# [Directions]
Reproduce every line of the listing exactly.

━━ Data

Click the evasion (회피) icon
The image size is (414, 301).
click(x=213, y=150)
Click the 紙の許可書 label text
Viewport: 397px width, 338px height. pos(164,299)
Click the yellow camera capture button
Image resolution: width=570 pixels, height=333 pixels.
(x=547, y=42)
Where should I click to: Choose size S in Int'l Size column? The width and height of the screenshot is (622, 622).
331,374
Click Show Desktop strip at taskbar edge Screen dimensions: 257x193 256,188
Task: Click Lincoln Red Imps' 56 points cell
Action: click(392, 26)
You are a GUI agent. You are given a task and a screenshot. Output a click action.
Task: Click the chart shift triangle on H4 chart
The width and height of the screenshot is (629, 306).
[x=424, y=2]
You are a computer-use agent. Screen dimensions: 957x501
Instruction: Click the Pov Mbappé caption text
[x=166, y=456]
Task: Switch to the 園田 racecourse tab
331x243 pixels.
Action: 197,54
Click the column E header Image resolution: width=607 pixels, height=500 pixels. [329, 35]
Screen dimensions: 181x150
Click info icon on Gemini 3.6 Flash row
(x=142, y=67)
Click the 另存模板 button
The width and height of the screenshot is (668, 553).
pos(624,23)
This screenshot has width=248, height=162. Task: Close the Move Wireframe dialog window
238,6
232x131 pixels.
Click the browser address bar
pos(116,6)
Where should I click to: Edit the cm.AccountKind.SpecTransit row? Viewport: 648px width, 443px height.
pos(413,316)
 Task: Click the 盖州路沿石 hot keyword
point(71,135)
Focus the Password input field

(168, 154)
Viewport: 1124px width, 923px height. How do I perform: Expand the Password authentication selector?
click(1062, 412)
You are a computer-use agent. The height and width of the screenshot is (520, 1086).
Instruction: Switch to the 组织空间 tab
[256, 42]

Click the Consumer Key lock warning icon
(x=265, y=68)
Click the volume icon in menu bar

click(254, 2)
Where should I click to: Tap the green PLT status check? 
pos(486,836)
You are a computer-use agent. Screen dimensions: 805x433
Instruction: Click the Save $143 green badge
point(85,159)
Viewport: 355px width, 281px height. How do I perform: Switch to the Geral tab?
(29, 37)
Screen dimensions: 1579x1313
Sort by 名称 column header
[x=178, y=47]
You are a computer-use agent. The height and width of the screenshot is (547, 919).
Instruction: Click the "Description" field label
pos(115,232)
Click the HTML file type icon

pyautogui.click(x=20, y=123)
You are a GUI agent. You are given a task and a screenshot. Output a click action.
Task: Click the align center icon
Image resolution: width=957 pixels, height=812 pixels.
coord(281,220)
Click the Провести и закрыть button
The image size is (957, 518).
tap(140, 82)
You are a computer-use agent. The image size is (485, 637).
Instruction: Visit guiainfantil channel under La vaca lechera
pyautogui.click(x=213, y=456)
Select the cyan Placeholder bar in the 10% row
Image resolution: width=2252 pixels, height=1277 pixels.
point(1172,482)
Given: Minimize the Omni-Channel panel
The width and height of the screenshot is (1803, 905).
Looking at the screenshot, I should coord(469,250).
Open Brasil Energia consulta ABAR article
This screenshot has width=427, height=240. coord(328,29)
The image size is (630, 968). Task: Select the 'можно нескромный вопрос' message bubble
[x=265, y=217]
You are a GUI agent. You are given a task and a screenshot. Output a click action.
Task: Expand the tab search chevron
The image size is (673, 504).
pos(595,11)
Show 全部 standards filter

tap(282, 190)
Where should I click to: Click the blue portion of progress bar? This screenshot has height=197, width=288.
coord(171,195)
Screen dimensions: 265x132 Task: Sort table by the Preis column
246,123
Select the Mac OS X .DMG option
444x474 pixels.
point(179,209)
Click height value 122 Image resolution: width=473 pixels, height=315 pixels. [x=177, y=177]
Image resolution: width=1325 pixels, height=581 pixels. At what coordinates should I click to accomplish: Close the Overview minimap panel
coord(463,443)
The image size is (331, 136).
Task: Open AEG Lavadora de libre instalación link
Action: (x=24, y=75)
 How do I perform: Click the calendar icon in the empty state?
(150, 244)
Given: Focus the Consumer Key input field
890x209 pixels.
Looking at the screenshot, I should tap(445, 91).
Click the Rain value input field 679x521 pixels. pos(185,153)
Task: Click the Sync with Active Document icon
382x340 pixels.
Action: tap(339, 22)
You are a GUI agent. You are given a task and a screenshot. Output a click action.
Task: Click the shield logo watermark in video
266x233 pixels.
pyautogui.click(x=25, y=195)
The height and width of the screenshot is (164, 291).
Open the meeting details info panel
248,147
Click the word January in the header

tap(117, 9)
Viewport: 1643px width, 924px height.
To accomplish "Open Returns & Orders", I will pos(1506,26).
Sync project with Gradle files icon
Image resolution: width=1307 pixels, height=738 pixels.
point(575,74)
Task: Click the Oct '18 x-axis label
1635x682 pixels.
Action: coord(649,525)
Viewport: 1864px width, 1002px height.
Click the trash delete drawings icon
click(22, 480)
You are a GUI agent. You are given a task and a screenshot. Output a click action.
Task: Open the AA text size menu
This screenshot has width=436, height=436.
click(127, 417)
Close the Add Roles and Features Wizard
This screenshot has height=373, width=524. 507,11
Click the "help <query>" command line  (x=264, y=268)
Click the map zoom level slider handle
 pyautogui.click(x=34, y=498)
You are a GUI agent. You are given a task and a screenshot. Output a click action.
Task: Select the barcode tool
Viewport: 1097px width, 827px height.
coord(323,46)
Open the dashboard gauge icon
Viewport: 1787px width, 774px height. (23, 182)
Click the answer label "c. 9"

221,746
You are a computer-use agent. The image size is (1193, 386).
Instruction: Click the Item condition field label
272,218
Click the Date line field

━━━━

# [Solution for this problem]
Click the evasion (회피) icon
The image size is (414, 301).
click(x=213, y=150)
Click the 紙の許可書 label text
Viewport: 397px width, 338px height. pos(164,299)
Click the yellow camera capture button
Image resolution: width=570 pixels, height=333 pixels.
(x=547, y=42)
Where should I click to: Choose size S in Int'l Size column? The width and height of the screenshot is (622, 622).
331,374
Click Show Desktop strip at taskbar edge Screen dimensions: 257x193 256,188
Task: Click Lincoln Red Imps' 56 points cell
Action: click(392, 26)
You are a GUI agent. You are given a task and a screenshot. Output a click action.
Task: Click the chart shift triangle on H4 chart
The width and height of the screenshot is (629, 306).
[x=424, y=2]
You are a computer-use agent. Screen dimensions: 957x501
Instruction: Click the Pov Mbappé caption text
[x=166, y=456]
Task: Switch to the 園田 racecourse tab
331x243 pixels.
Action: 197,54
Click the column E header Image resolution: width=607 pixels, height=500 pixels. [329, 35]
Screen dimensions: 181x150
Click info icon on Gemini 3.6 Flash row
(x=142, y=67)
Click the 另存模板 button
The width and height of the screenshot is (668, 553).
pos(624,23)
This screenshot has width=248, height=162. Task: Close the Move Wireframe dialog window
238,6
232x131 pixels.
Click the browser address bar
pos(116,6)
Where should I click to: Edit the cm.AccountKind.SpecTransit row? Viewport: 648px width, 443px height.
pos(413,316)
 Task: Click the 盖州路沿石 hot keyword
point(71,135)
Focus the Password input field

(168, 154)
Viewport: 1124px width, 923px height. How do I perform: Expand the Password authentication selector?
click(1062, 412)
You are a computer-use agent. The height and width of the screenshot is (520, 1086).
Instruction: Switch to the 组织空间 tab
[256, 42]

Click the Consumer Key lock warning icon
(x=265, y=68)
Click the volume icon in menu bar

click(254, 2)
Where should I click to: Tap the green PLT status check? 
pos(486,836)
You are a computer-use agent. Screen dimensions: 805x433
Instruction: Click the Save $143 green badge
point(85,159)
Viewport: 355px width, 281px height. How do I perform: Switch to the Geral tab?
(29, 37)
Screen dimensions: 1579x1313
Sort by 名称 column header
[x=178, y=47]
You are a computer-use agent. The height and width of the screenshot is (547, 919).
Instruction: Click the "Description" field label
pos(115,232)
Click the HTML file type icon

pyautogui.click(x=20, y=123)
You are a GUI agent. You are given a task and a screenshot. Output a click action.
Task: Click the align center icon
Image resolution: width=957 pixels, height=812 pixels.
coord(281,220)
Click the Провести и закрыть button
The image size is (957, 518).
tap(140, 82)
You are a computer-use agent. The image size is (485, 637).
Instruction: Visit guiainfantil channel under La vaca lechera
pyautogui.click(x=213, y=456)
Select the cyan Placeholder bar in the 10% row
Image resolution: width=2252 pixels, height=1277 pixels.
point(1172,482)
Given: Minimize the Omni-Channel panel
The width and height of the screenshot is (1803, 905).
Looking at the screenshot, I should coord(469,250).
Open Brasil Energia consulta ABAR article
This screenshot has width=427, height=240. coord(328,29)
The image size is (630, 968). Task: Select the 'можно нескромный вопрос' message bubble
[x=265, y=217]
You are a GUI agent. You are given a task and a screenshot. Output a click action.
Task: Expand the tab search chevron
The image size is (673, 504).
pos(595,11)
Show 全部 standards filter

tap(282, 190)
Where should I click to: Click the blue portion of progress bar? This screenshot has height=197, width=288.
coord(171,195)
Screen dimensions: 265x132 Task: Sort table by the Preis column
246,123
Select the Mac OS X .DMG option
444x474 pixels.
point(179,209)
Click height value 122 Image resolution: width=473 pixels, height=315 pixels. [x=177, y=177]
Image resolution: width=1325 pixels, height=581 pixels. At what coordinates should I click to accomplish: Close the Overview minimap panel
coord(463,443)
The image size is (331, 136).
Task: Open AEG Lavadora de libre instalación link
Action: (x=24, y=75)
 How do I perform: Click the calendar icon in the empty state?
(150, 244)
Given: Focus the Consumer Key input field
890x209 pixels.
Looking at the screenshot, I should tap(445, 91).
Click the Rain value input field 679x521 pixels. pos(185,153)
Task: Click the Sync with Active Document icon
382x340 pixels.
Action: tap(339, 22)
You are a GUI agent. You are given a task and a screenshot. Output a click action.
Task: Click the shield logo watermark in video
266x233 pixels.
pyautogui.click(x=25, y=195)
The height and width of the screenshot is (164, 291).
Open the meeting details info panel
248,147
Click the word January in the header

tap(117, 9)
Viewport: 1643px width, 924px height.
To accomplish "Open Returns & Orders", I will pos(1506,26).
Sync project with Gradle files icon
Image resolution: width=1307 pixels, height=738 pixels.
point(575,74)
Task: Click the Oct '18 x-axis label
1635x682 pixels.
Action: coord(649,525)
Viewport: 1864px width, 1002px height.
Click the trash delete drawings icon
click(22, 480)
You are a GUI agent. You are given a task and a screenshot. Output a click action.
Task: Open the AA text size menu
This screenshot has width=436, height=436.
click(127, 417)
Close the Add Roles and Features Wizard
This screenshot has height=373, width=524. 507,11
Click the "help <query>" command line  (x=264, y=268)
Click the map zoom level slider handle
 pyautogui.click(x=34, y=498)
You are a GUI agent. You are given a task and a screenshot. Output a click action.
Task: Select the barcode tool
Viewport: 1097px width, 827px height.
coord(323,46)
Open the dashboard gauge icon
Viewport: 1787px width, 774px height. (23, 182)
Click the answer label "c. 9"

221,746
You are a computer-use agent. The image size is (1193, 386).
Instruction: Click the Item condition field label
272,218
Click the Date line field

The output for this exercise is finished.